Barack Obama selected Sen. Joe Biden of Delaware late Friday night to be his vice presidential running mate, according to a Democratic official, balancing his ticket with an older congressional veteran well-versed in foreign and defense issues.
Biden, who has twice sought the White House, is a Catholic with blue-collar roots, a generally liberal voting record and a reputation as a long-winded orator.
Across more than 30 years in the Senate, he has served at various times not only as chairman of the Foreign Relations Committee, but also as head of the Judiciary Committee, with its jurisdiction over anti-crime legislation, Supreme Court nominees and Constitutional issues.
The official who spoke did so on condition of anonymity, preferring not to pre-empt a text-message announcement the Obama campaign promised for Saturday morning.
Obama's campaign arranged a debut for the newly minted ticket on Saturday outside the Old State Capitol in Springfield, Illinois.

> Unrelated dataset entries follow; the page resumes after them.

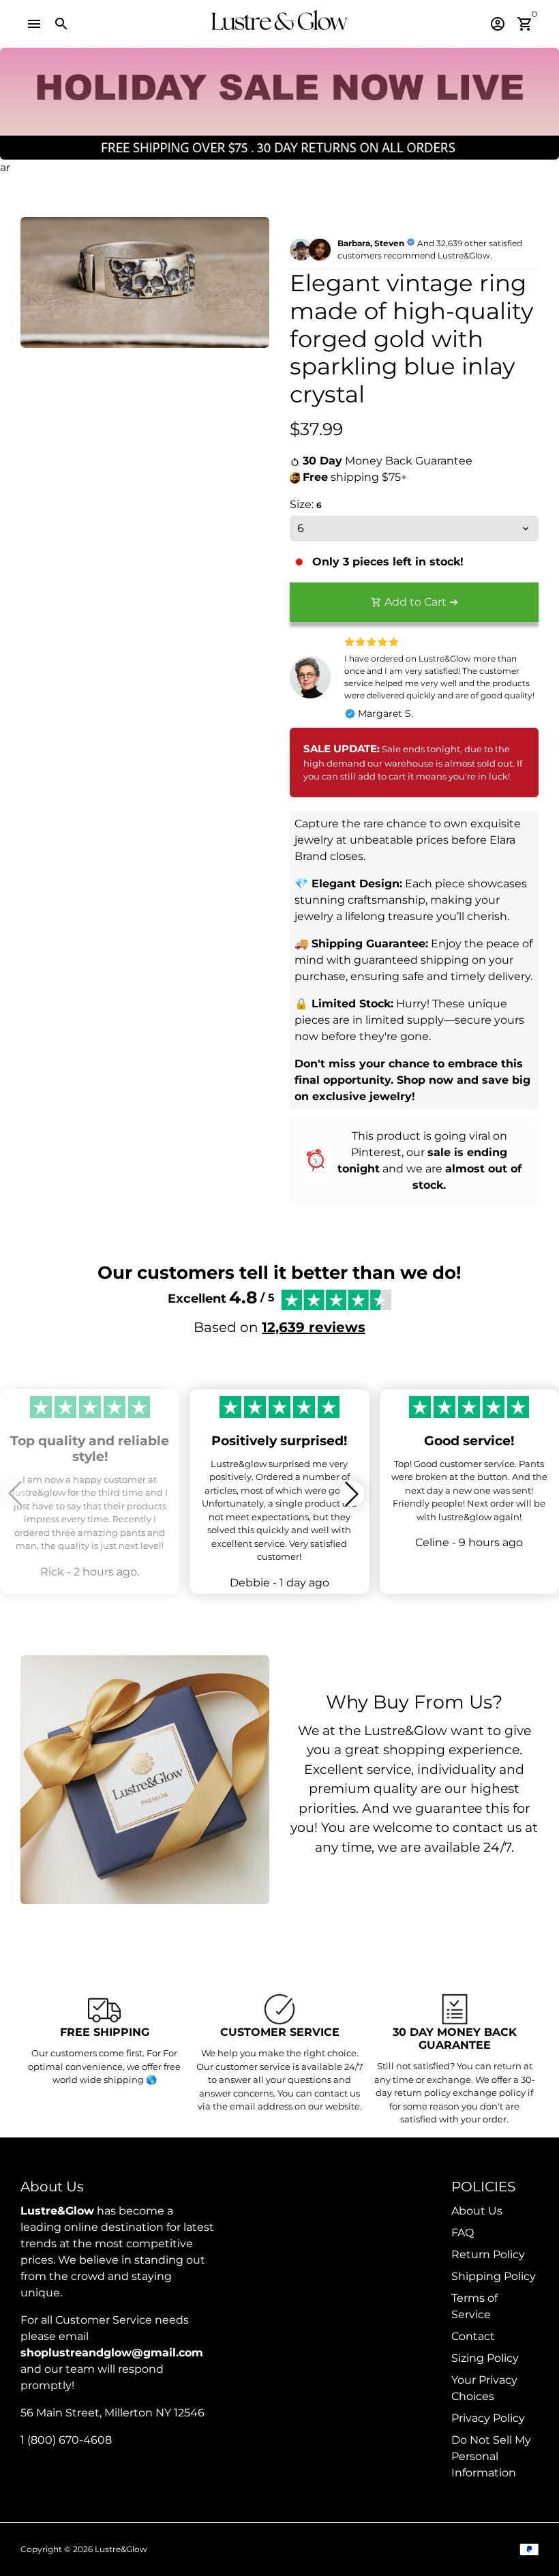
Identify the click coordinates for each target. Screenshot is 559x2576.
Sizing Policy (485, 2358)
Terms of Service (474, 2306)
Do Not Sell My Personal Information (491, 2456)
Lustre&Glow (121, 2549)
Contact (473, 2336)
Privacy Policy (488, 2418)
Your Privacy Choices (484, 2388)
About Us (476, 2210)
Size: (306, 504)
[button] (351, 1493)
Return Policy (488, 2254)
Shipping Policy (493, 2276)
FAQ (462, 2232)
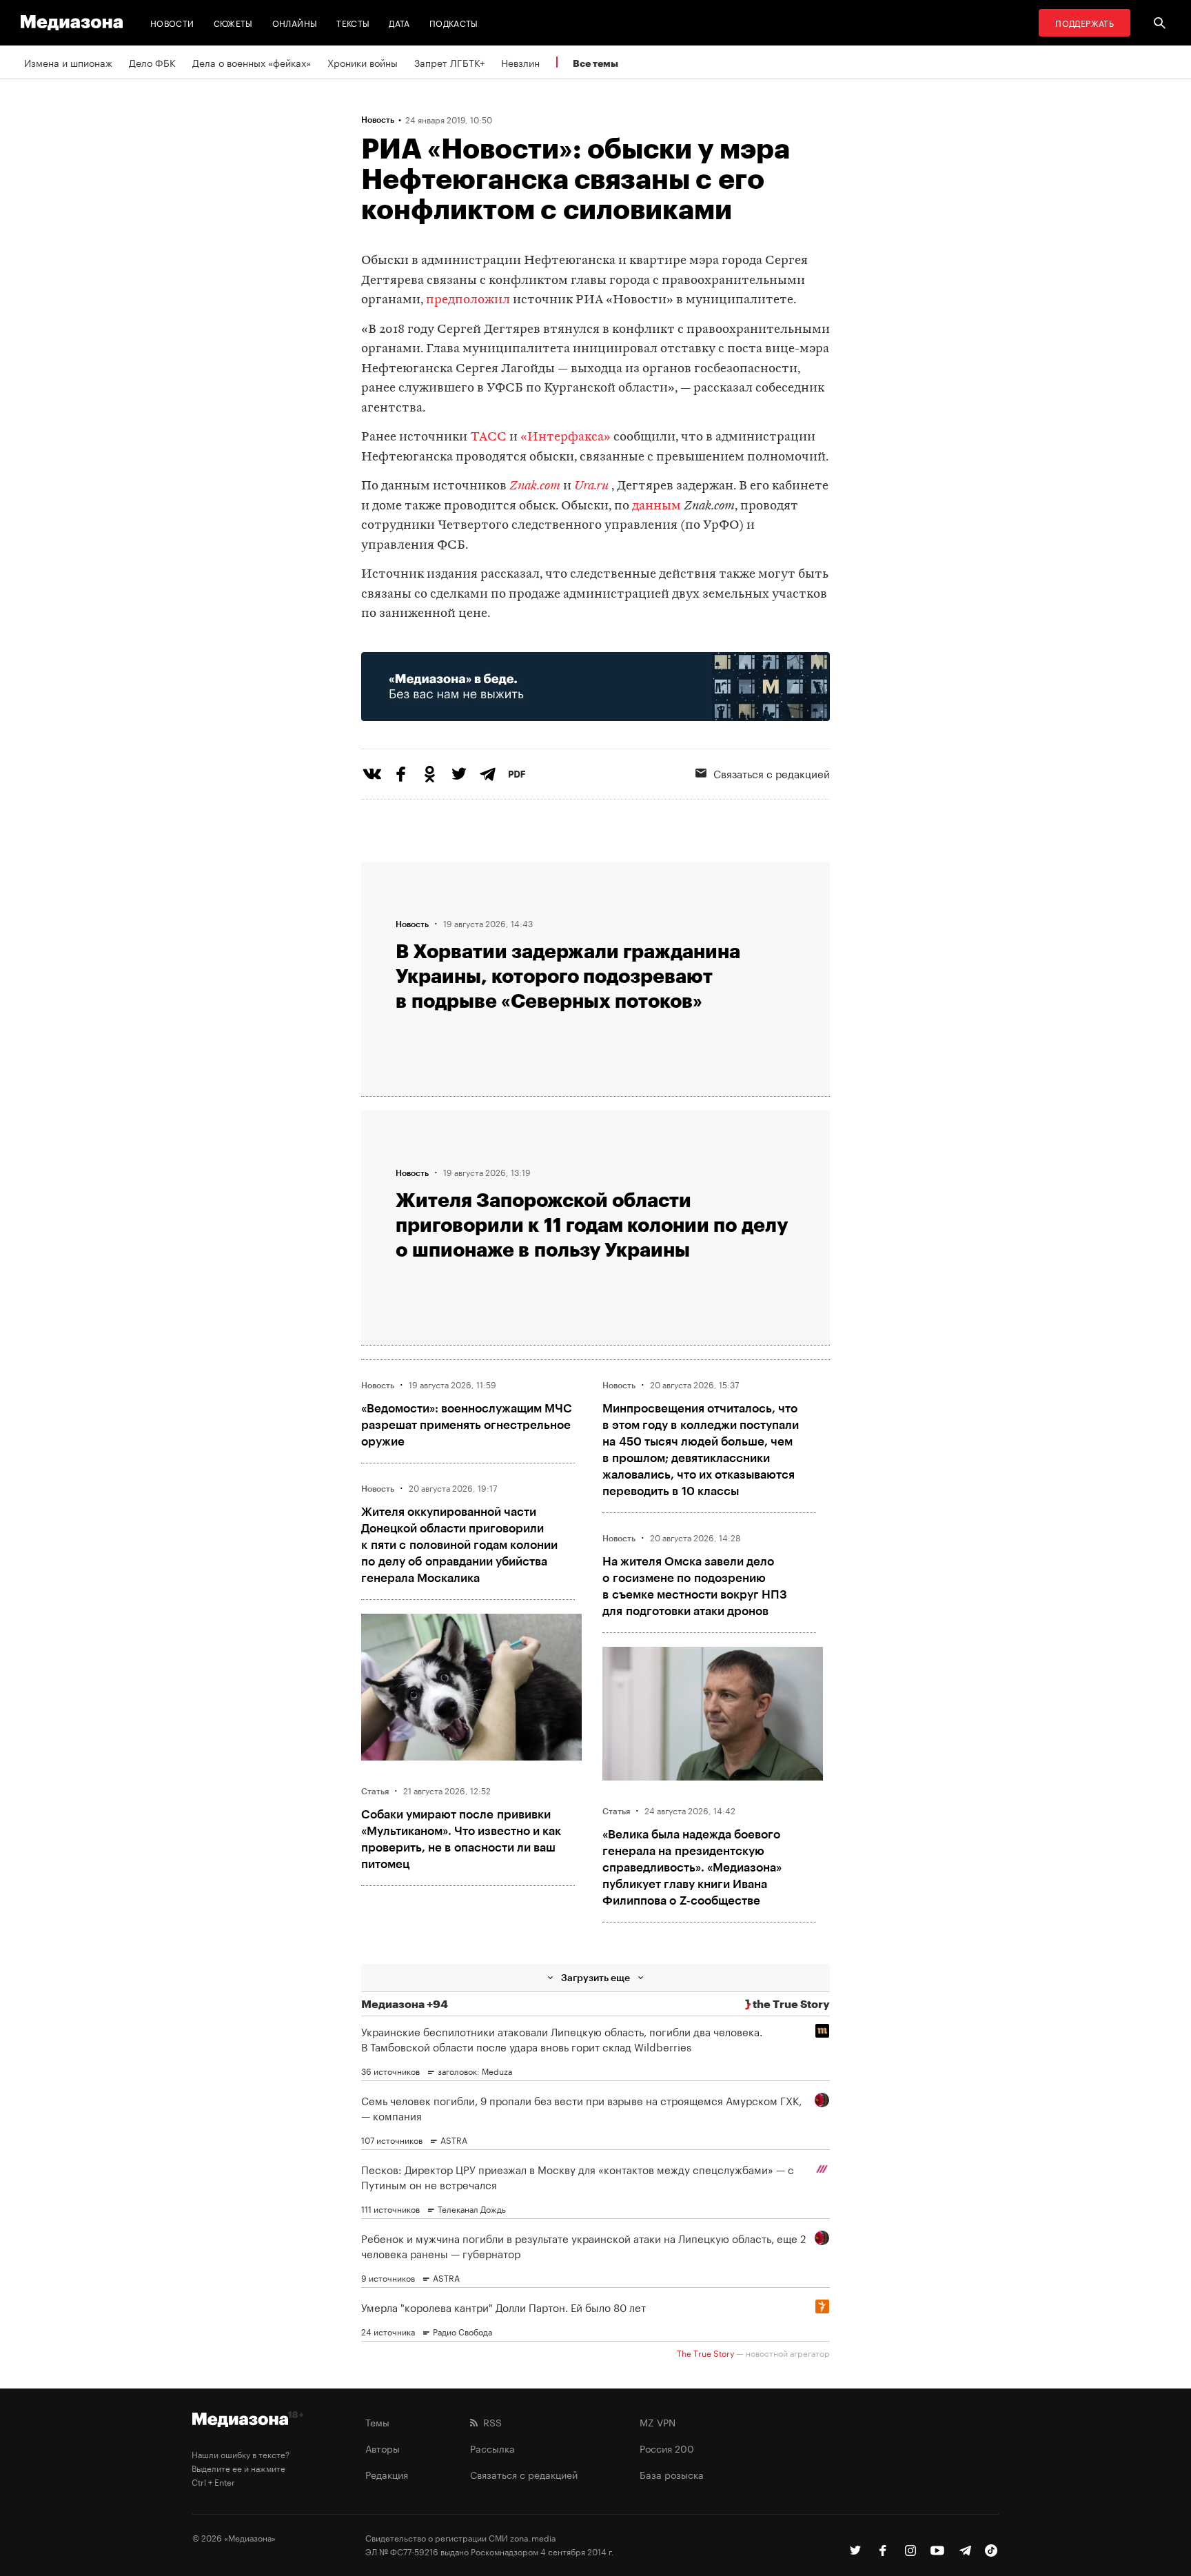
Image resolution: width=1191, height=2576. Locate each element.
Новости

The Democratic National Convention meets next week in Denver to hand Obama his long-sought presidential nomination, and then confirm Biden.
In selecting Biden, Obama passed over former first lady Hillary Rodham Clinton, his tenacious rival across months of primaries and caucuses.

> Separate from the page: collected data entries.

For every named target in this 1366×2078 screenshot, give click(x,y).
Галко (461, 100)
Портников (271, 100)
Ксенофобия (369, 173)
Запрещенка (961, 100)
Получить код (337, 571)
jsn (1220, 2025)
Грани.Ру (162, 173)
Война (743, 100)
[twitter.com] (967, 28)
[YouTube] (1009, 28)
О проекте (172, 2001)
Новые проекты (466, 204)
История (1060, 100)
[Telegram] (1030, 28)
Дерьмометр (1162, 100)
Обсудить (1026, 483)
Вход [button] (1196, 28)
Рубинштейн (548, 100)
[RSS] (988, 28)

Even so, Obama has gone to great lengths to gain the confidence of her primary voters, agreeing to allow her name to be placed in nomination at the convention and permitting a roll call vote that threatens to expose lingering divisions.
Biden slowly emerged as Obama's choice across a long day and night of political suspense as other contenders gradually fell away.
First Virginia Gov. Tim Kaine let it be known that he had been ruled out. Then came word that Sen. Evan Bayh of Indiana had also been passed over.
Several aides to Clinton said the Obama campaign had never requested financial or other records from her.
Other finalists in the veep sweepstakes were Kansas Gov. Kathleen Sebelius and Texas Rep. Chet Edwards.
Among those on the short list, Biden brought the most experience in defense or foreign policy _ areas in which Obama is rated relatively poorly in the polls compared with Republican Sen. John McCain.
While the war in Iraq has been supplanted as the campaign's top issues by the economy in recent months, the recent Russian invasion of Georgia has returned foreign policy to the forefront.
A native of Scranton, Pennsylvania, Biden also has working-class roots that could benefit Obama, who lost the blue-collar vote to Clinton during their competition for the presidential nomination.
Biden was elected to the Senate at the age of 29 in 1973.
He spent the day at his home in Delaware with friends and family. The normally loquacious lawmaker maintained a low profile as associates said they believed _ but did not know _ he would be tapped. They added they had been asked to stand by in case their help was needed.
No sooner had word spread of his selection than McCain's campaign unleashed its first volley. Spokesman Ben Porritt said in a statement that Biden had "denounced Barack Obama's poor foreign policy judgment and has strongly argued in his own words what Americans are quickly realizing _ that Barack Obama is not ready to be president."
As evidence, Republicans cited an ABC interview from August 2007, in which Biden said he would stand by an earlier statement that Obama was not ready to serve as president.